╭─ TEXT EXCERPT

Sunday, November 06, 2011

Studies in American Culture: “Bring Our Country Back”: Country Music, Conservatives, and the Counter-Culture in 1968.

My article, '“Bring Our Country Back”: Country Music, Conservatives, and the Counter-Culture in 1968', has been published in Studies in American Culture (34.1, October 2011).

Here are the first few sentences:
By any reckoning, 1968 was an extraordinary year in the life of country music. Embroiled in the bitterness of the presidential election, appropriated by the radical young, feted with unprecedented crossover success on the popular charts, country music was omnipresent in a year of significant national turmoil. The ramifications of each of these different strands have profound implications for the development of country music, its place in American life, and, indeed, for American culture more generally [...] This article attempts to reconstruct the ways in which country music served as a vital—though ambiguous and contradictory—part of the national conversation in the late 1960s. Acting as a battleground between competing political voices, country music also provided a surprising space of rapprochement, creating curious bedfellows in a way unlike any other element of popular culture at this time.

╰─
╭─ DATA FOR REVIEW

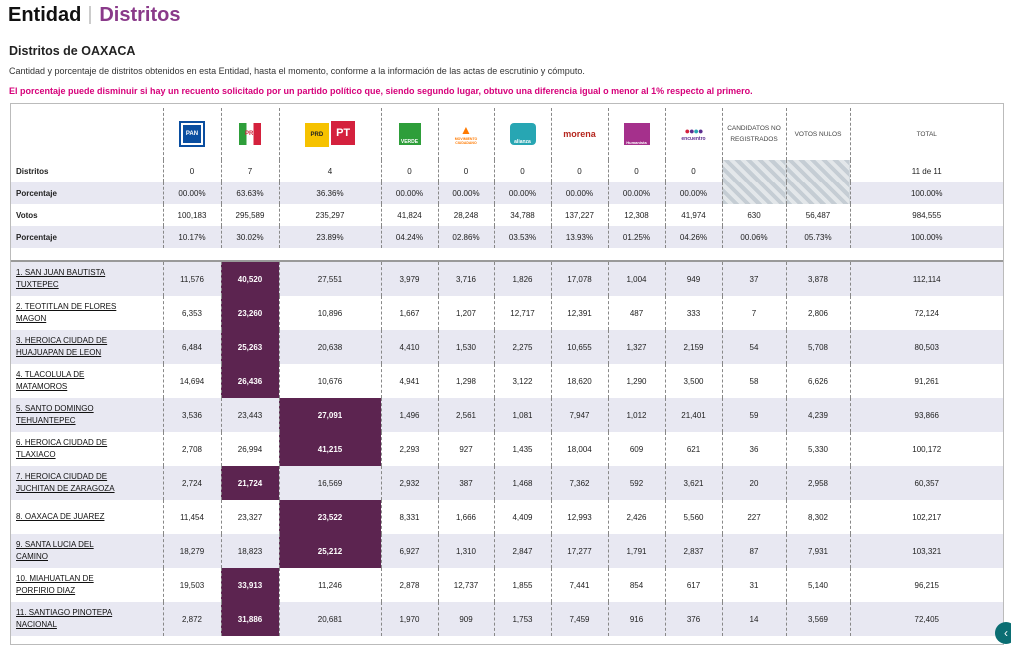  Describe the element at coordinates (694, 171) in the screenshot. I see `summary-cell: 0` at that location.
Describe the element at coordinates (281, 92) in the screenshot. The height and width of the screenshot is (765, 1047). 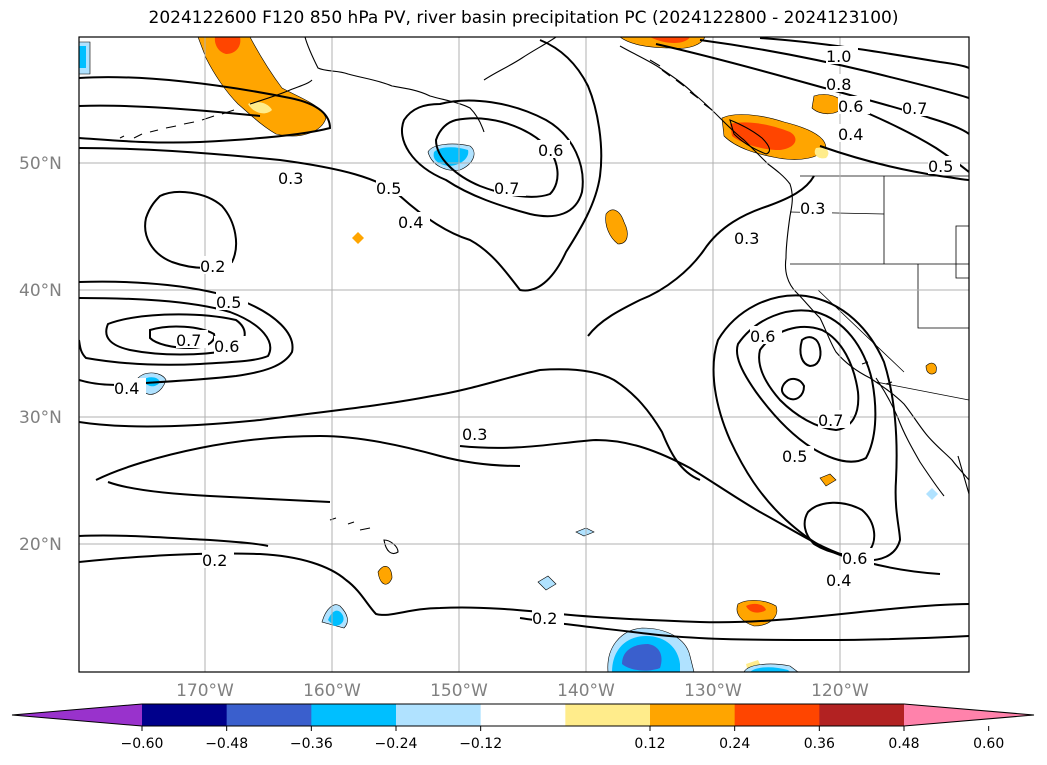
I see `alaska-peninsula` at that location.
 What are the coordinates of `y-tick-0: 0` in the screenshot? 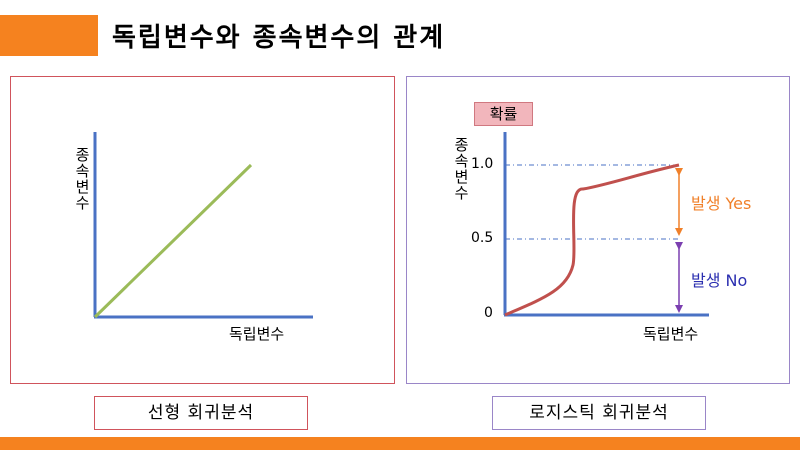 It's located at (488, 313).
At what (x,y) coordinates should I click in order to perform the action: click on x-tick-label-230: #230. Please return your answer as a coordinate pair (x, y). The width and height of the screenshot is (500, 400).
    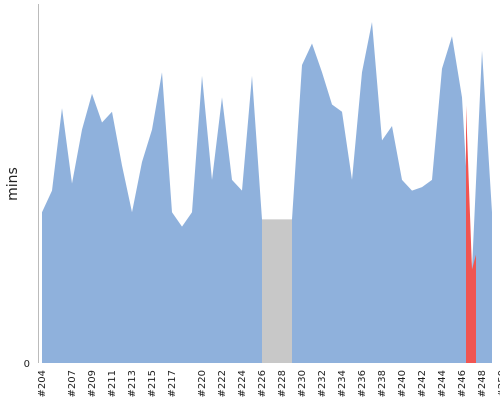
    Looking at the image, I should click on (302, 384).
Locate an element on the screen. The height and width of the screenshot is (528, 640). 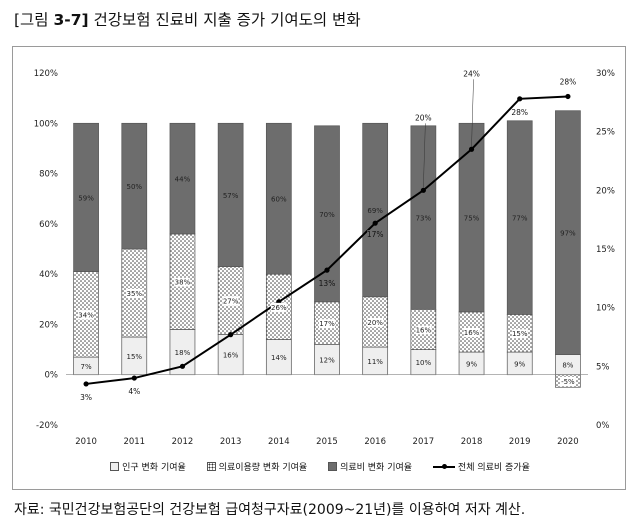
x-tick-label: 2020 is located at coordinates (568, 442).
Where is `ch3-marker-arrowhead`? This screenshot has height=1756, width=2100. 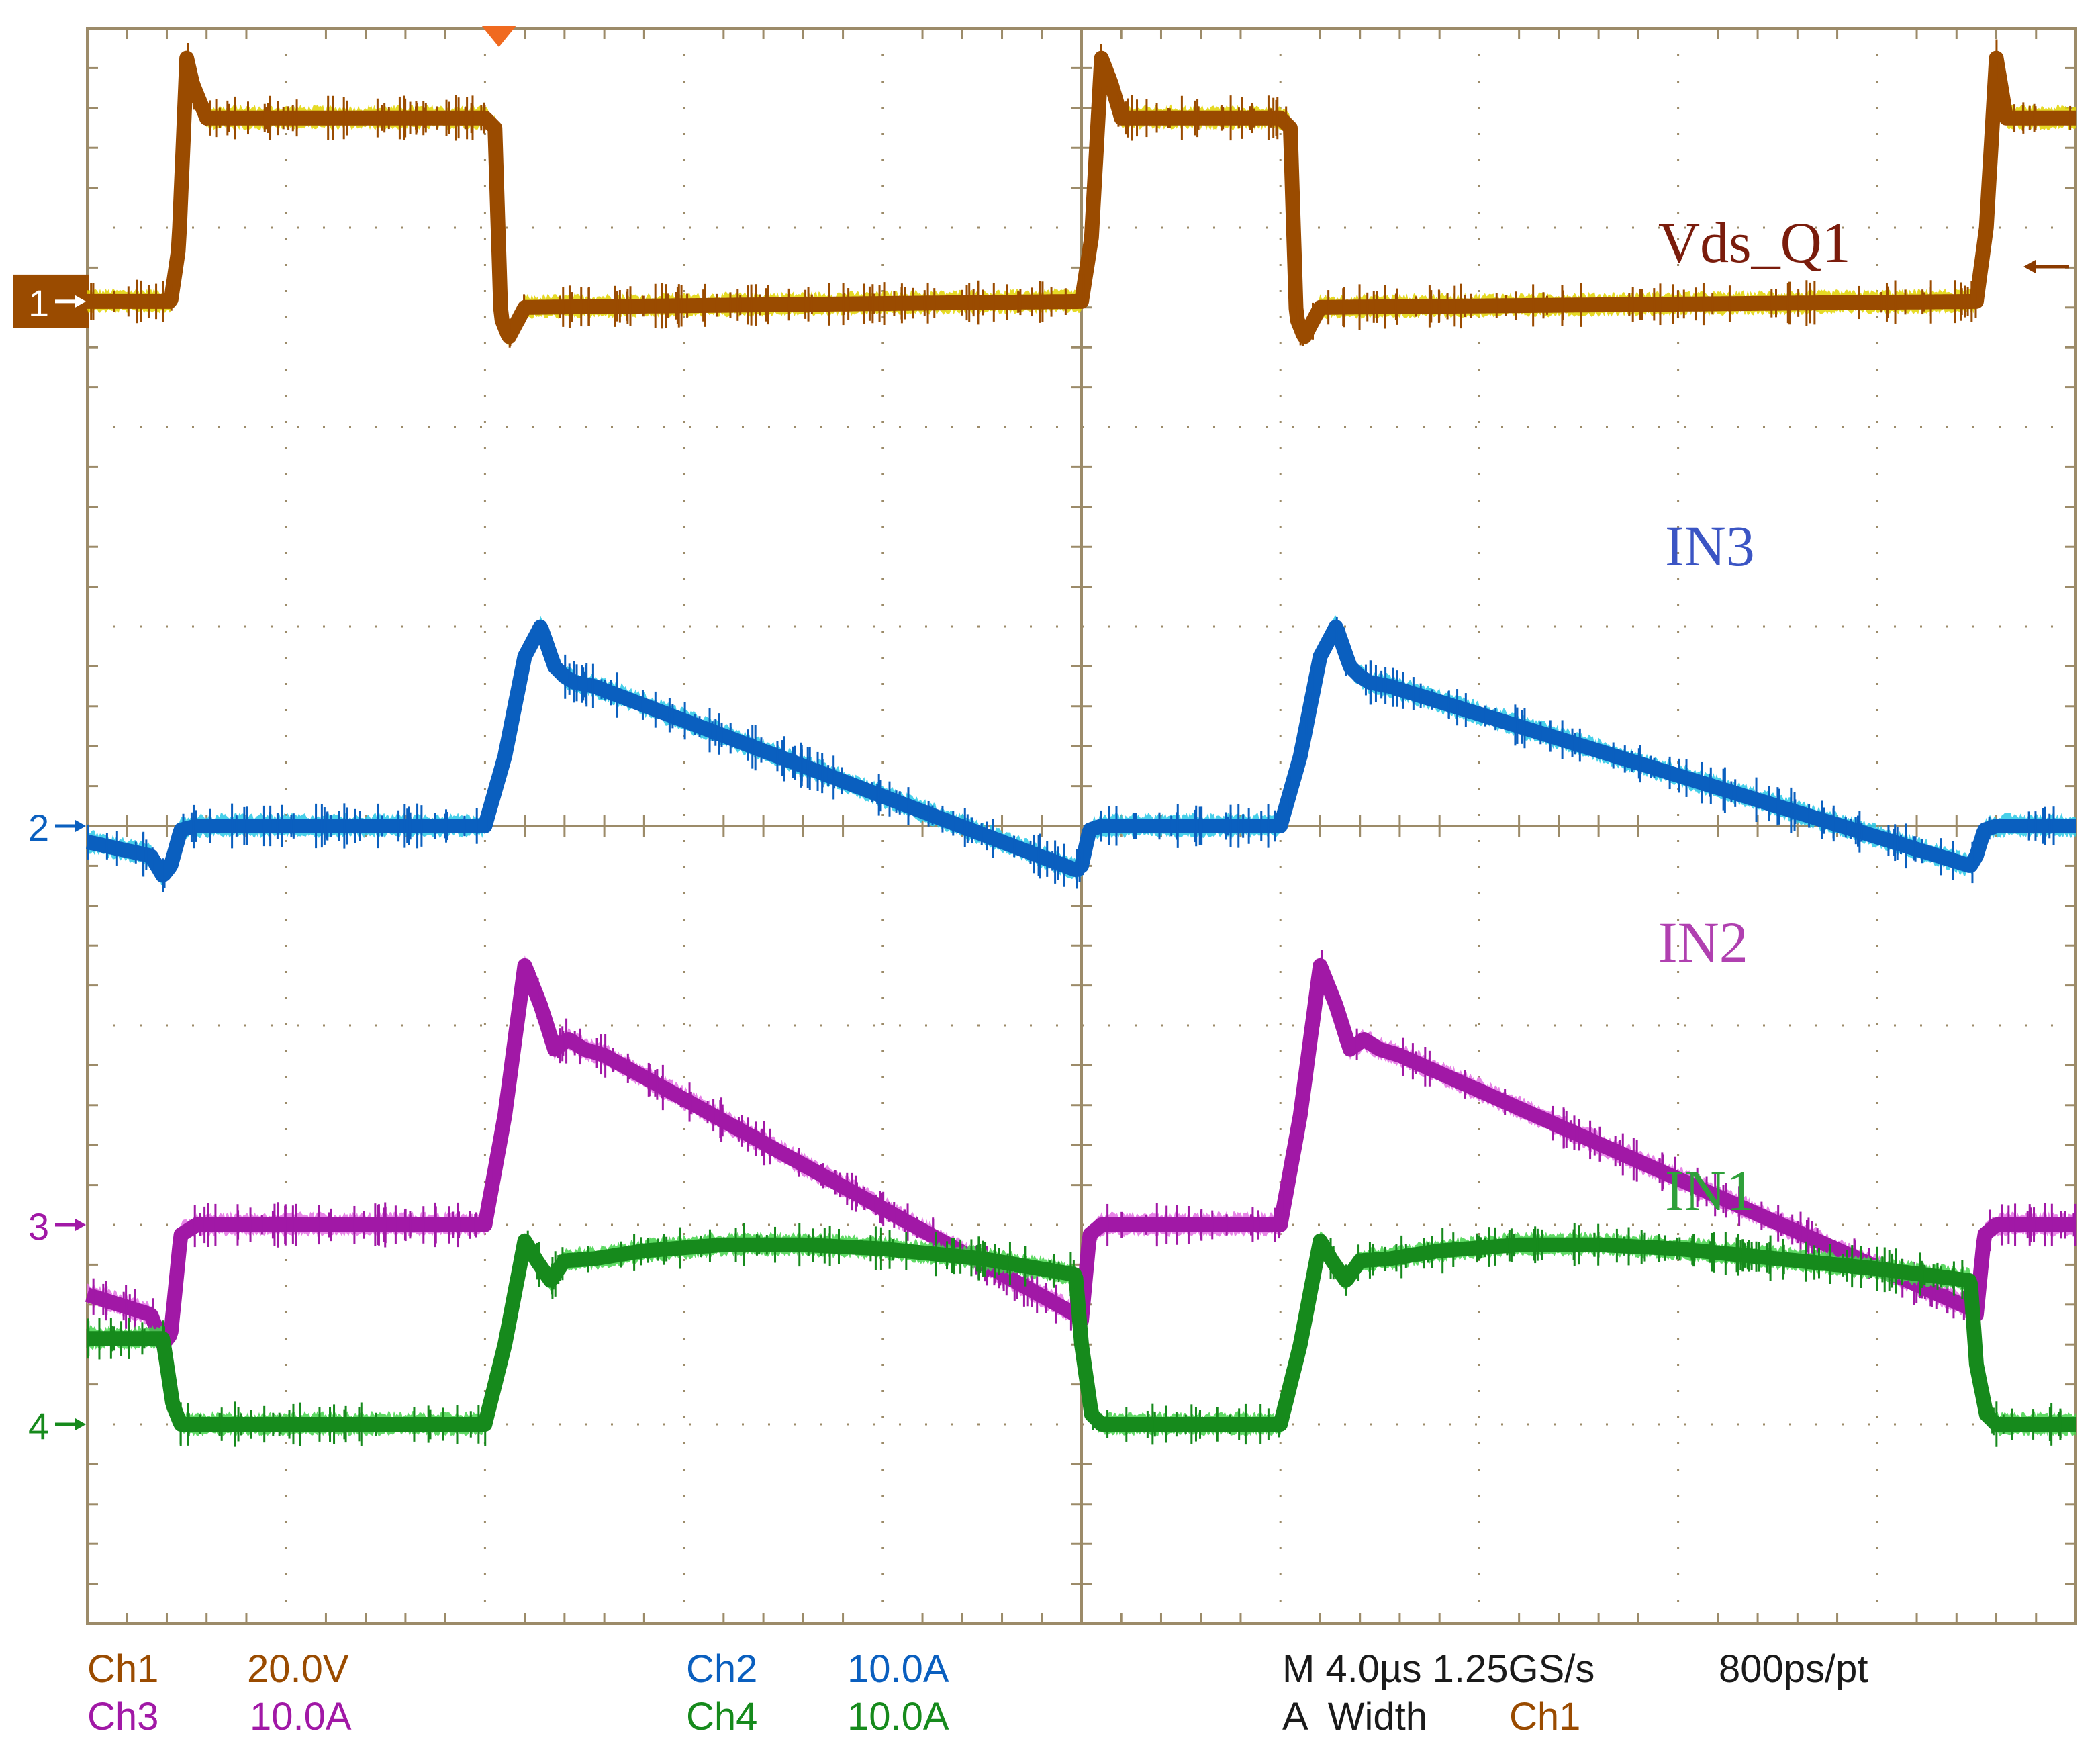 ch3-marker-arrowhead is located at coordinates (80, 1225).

╰─

■ COMPLETE THE FOLLOWING:
(a) Copy the part of the blog post that begins at the words "Sunday, November 06, 2011" and stops after "Culture (34.1, October 2011).".
(b) Please rewrite the paragraph of the blog post beginning "By any reckoning, 1968 was an extraordinary year" as a short bulleted list that keeps its main facts.
(c) The blog post's quoted opening describes what happened to country music in 1968 in its second sentence. List everything that sentence says happened to it.

■ RESPONSES:
(a)
Sunday, November 06, 2011

Studies in American Culture: “Bring Our Country Back”: Country Music, Conservatives, and the Counter-Culture in 1968.

My article, '“Bring Our Country Back”: Country Music, Conservatives, and the Counter-Culture in 1968', has been published in Studies in American Culture (34.1, October 2011).

(b)
- 1968 was an extraordinary year for country music.
- It was caught up in the bitter presidential election, taken up by radical young people, and enjoyed unprecedented crossover success on the popular charts.
- It was everywhere during a year of major national turmoil.
- These developments mattered greatly for country music, its place in American life, and American culture more broadly.
- The article tries to reconstruct how country music was a vital but ambiguous and contradictory part of the national conversation in the late 1960s.
- Country music was a battleground for competing political voices. It also gave a surprising space for rapprochement that brought together unlikely allies, unlike any other part of popular culture at the time.

(c)
- It was embroiled in the bitterness of the presidential election.
- It was appropriated by the radical young.
- It was feted with unprecedented crossover success on the popular charts.
- It was omnipresent in a year of significant national turmoil.